Update the lines from the one containing "The image size is (401, 198)." up to and including the one containing "Click the 2022-07 x-axis date label", replacing "chevron arrow" with "caret icon" and changing nothing else. Return only those lines, without the pictures.

- SUPPLIED INFORMATION -
========================================

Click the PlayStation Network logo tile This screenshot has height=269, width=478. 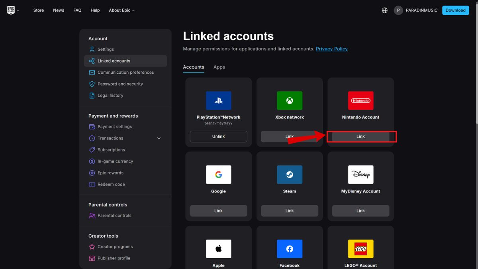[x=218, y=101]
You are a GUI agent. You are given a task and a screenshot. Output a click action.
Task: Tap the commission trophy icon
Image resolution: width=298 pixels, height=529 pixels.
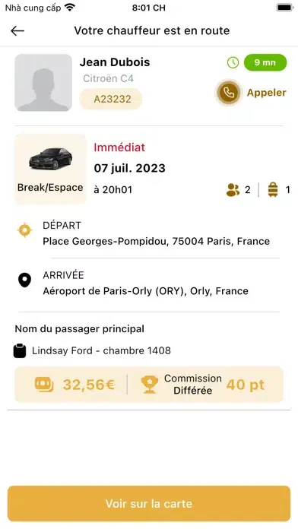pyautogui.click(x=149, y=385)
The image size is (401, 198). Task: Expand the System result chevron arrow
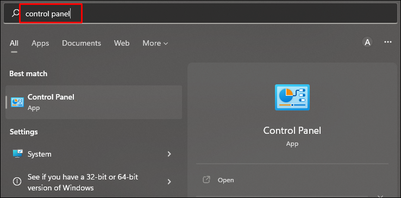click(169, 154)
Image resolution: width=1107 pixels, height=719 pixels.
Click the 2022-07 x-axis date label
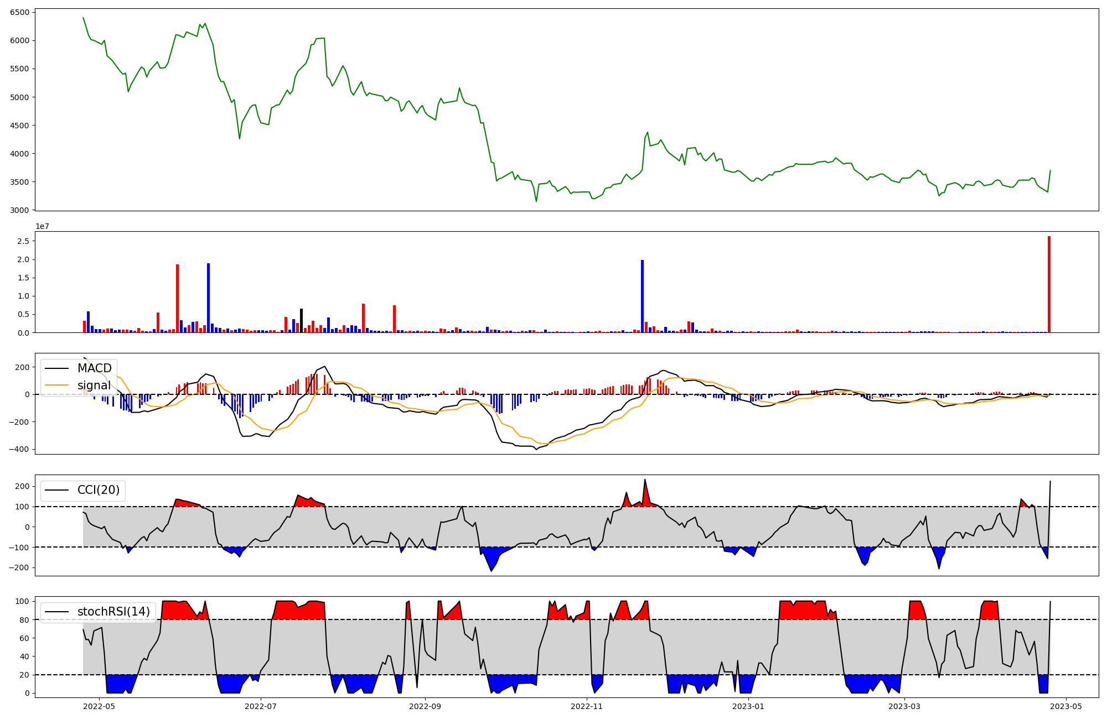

========================================

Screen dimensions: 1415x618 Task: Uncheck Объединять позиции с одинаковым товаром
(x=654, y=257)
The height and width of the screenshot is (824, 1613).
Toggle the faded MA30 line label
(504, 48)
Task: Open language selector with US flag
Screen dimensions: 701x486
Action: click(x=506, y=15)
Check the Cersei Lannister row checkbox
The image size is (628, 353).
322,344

========================================

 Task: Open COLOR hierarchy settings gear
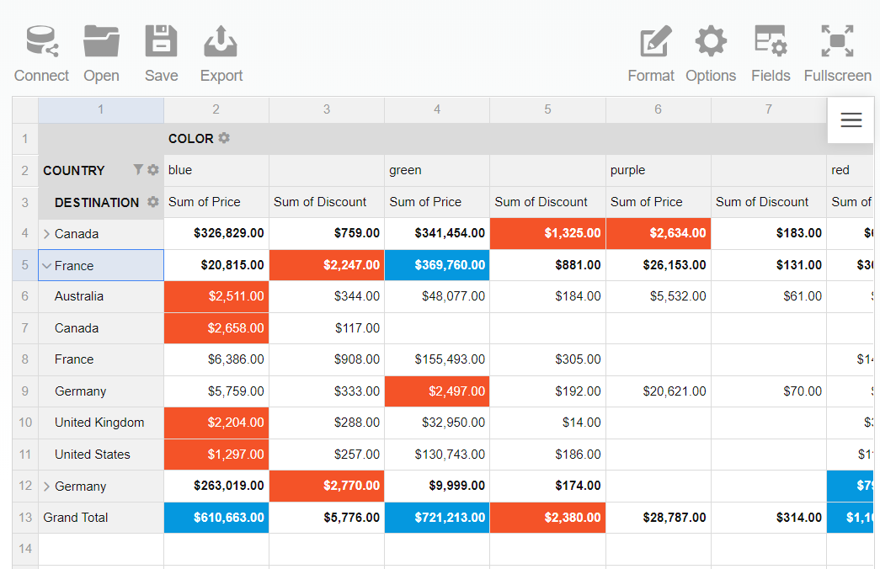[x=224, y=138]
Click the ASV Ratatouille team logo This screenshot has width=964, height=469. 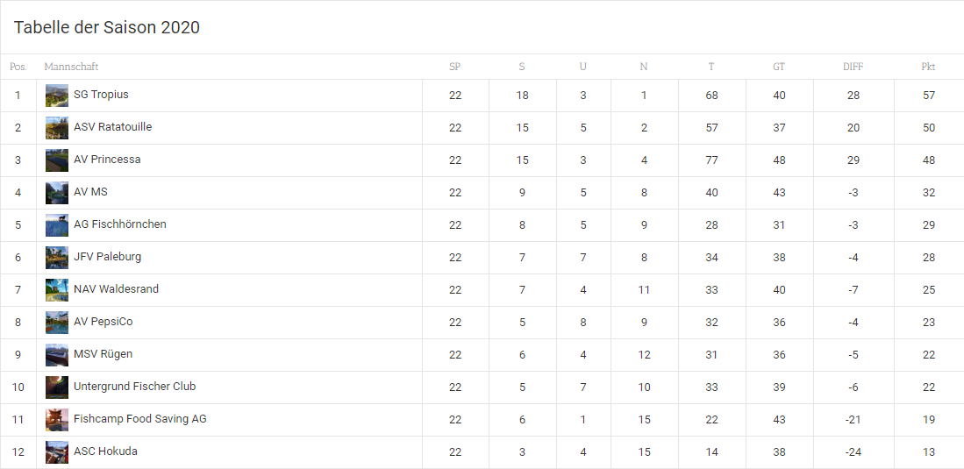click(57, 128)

========================================

- FULL SOLUTION -
The image size is (401, 198). Task: Expand the System result caret icon
click(169, 154)
Image resolution: width=1107 pixels, height=719 pixels.
Click the 2022-07 x-axis date label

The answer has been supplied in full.